Election 2016 – A Limey’s View

 

By Jeremy Sare.

 

What has amazed the British public regarding the forthcoming US Presidential election is the seemingly unending degree that Trump’s outrageous statements have consistently failed to impact on his polling numbers. How can these insults, wackjob policies, clumsy gaffs and flirtations with prejudice never be considered as ‘going too far’?

Trump began his assault on the White House with an unprovoked attack on Sen. John McCain who I recall was shot out of the sky over North Vietnam and spent years in prison suffering isolation and torture. On a score for patriotic hero, it’s hard to give McCain less than the maximum. Yet Trump deliberately belittled his service, “I prefer people that weren’t captured.” The first jaw-dropper of many.

Then followed a catalogue of increasingly disgraceful remarks underlining his credentials as the slayer of political correctness but equally exposing himself as a thin-skinned bigot with a crude worldview and the vocabulary of a privileged yet foul mouthed 12-year old.

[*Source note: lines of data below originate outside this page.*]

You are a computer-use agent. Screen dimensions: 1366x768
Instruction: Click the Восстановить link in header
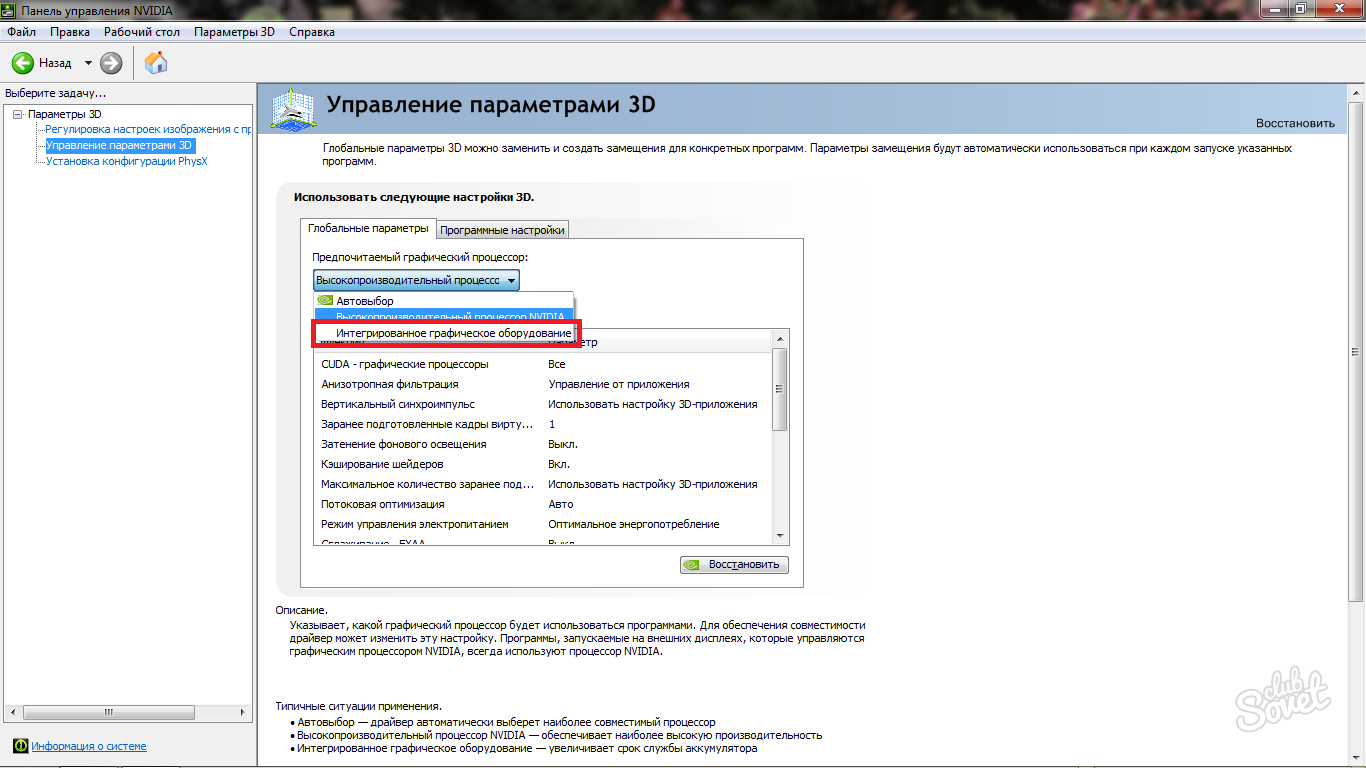1295,123
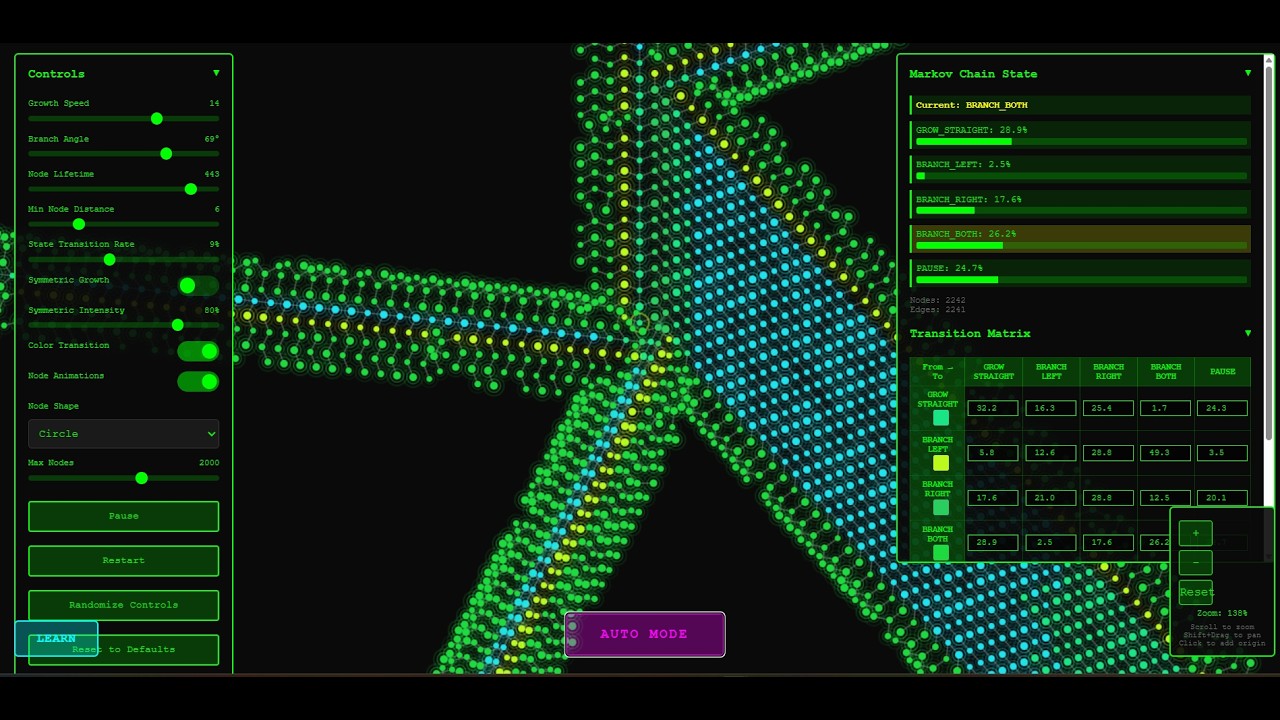Click the Restart button
1280x720 pixels.
coord(124,560)
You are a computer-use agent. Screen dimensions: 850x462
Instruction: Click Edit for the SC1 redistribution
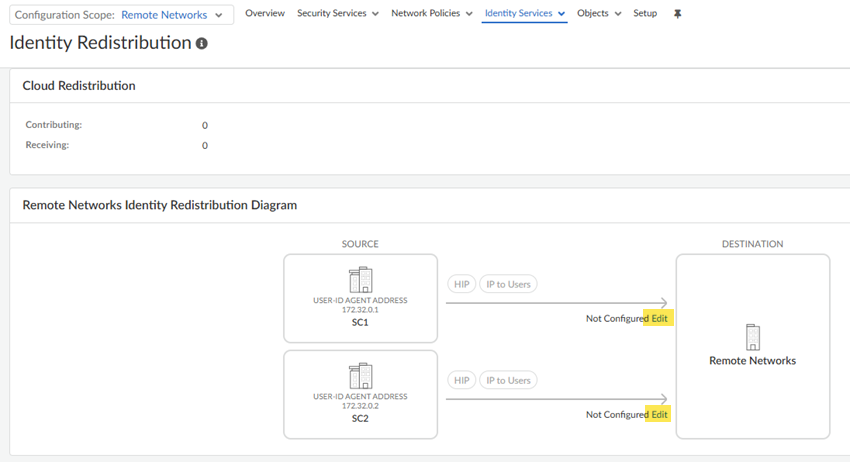coord(658,318)
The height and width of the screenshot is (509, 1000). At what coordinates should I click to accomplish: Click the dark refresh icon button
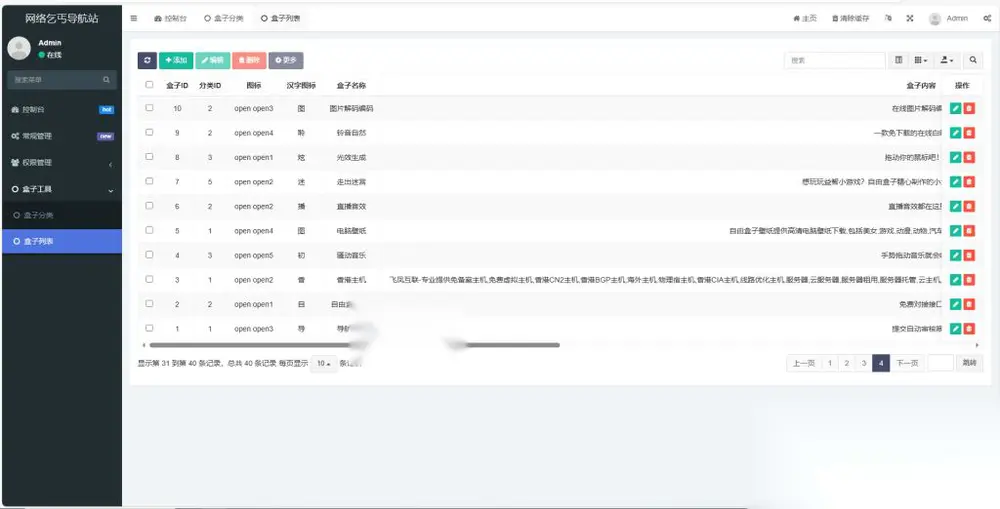click(x=147, y=60)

His campaign is blunt, negative and artless. It is a strategy borne out of stupidity, which thinks it is smart. His pitch to the African American vote, “what have you got to lose” is about the most insulting I have seen in any democratic election. It implies that to be black and American means you are necessarily uneducated and close to destitution. It shows he only has psychopathic talents to persuade. It is the equivalent of being on a first date, saying to a potential partner, “your hair’s terrible, your nose is too big and you dress like a tramp. So you why don’t you sleep with me….no-one else is going to.”

In Britain, we look to the States for future social and political changes which invariably come later across the Atlantic – it all appears increasingly dystopian.

The main tension among the US electorate appears to be between those who will vote on the basis of what they think (Clinton) and what they feel (Trump). ‘Psy Ops’ was a very important factor in or disastrous Brexit vote. The arguments in favour of leaving the European Union were either deliberately illusory or entirely false. But enough people felt like they wanted some sense of change and to shake up the establishment. The worrying parallel would be if Trump could mobilize the many millions who don’t usually or who never have voted.

That kind of operation means a massive ground game across many hundreds of counties. Fortunately, it appears Trump can’t be bothered to spend that kind of dough so would rather be parachuted into various swing states, point his hat at the whooping crowds and insult women, African Americans, media, etc. This cannot play out for him, even with a strategy of winning only Pennsylvannia, Michigan, Ohio and Florida. He may not see it past his Zeppelin-sized ego but, from over here, it looks like there are simply not enough angry white guys for him to win.

Great Britain has traditionally favoured the Democrats, like Roosevelt and Kennedy, even preferring Carter to Reagan. I personally only know one person who would vote Trump over Clinton. Our politicians have felt free to attack him on an unprecedented scale for a major party candidate. Former British Prime Minister, David Cameron described Trump’s proposed ban on Muslims entering the US as ‘divisive, stupid and wrong’. Recently elected London Mayor, Sadiq Khan called the policy ‘ignorant’. Trump’s subsequent demand for a comparison of IQ tests with the Mayor shows he struggles to understand the difference in meaning between the words ‘ignorant’ and ‘stupid’. That’s quite an irony.

There is concern here that the lack of honesty around private email servers could derail Hillary Clinton’s bid. But any simmering disdain for her dubious IT practices are massively outweighed by Trump’s adulation of Putin and his reckless approach to NATO as the basis of the West’s defense strategy since WWII.

Trump has certainly made a conscious decision to rip up the election rulebook while Clinton follows a fairly traditional path. But his strategy appears suicidal by pouring contempt on the main bastions of Republicanism such as Fox News and the senior members of the GOP.

But America hasn’t yet forgotten what it’s about just yet. At last his polling suffered when he chose to carry on verbally attacking the parents of a soldier, Humayun Khan, who fell in Iraq. But behind these boorish remarks lies something more troubling that challenges the traditions and legal tenets of American society. His bar room threat to ban Muslims and create a deportation squad are prima facie in contradiction to any citizens’ rights under the Constitution.

America means, to us, a land of great bounty and opportunity where people are not judged on religious grounds and rights are protected under constitutional law. To defy that through policies of direct discrimination as Trump has, is not what we expect of America, in fact it appears from England to be, in essence, un-American.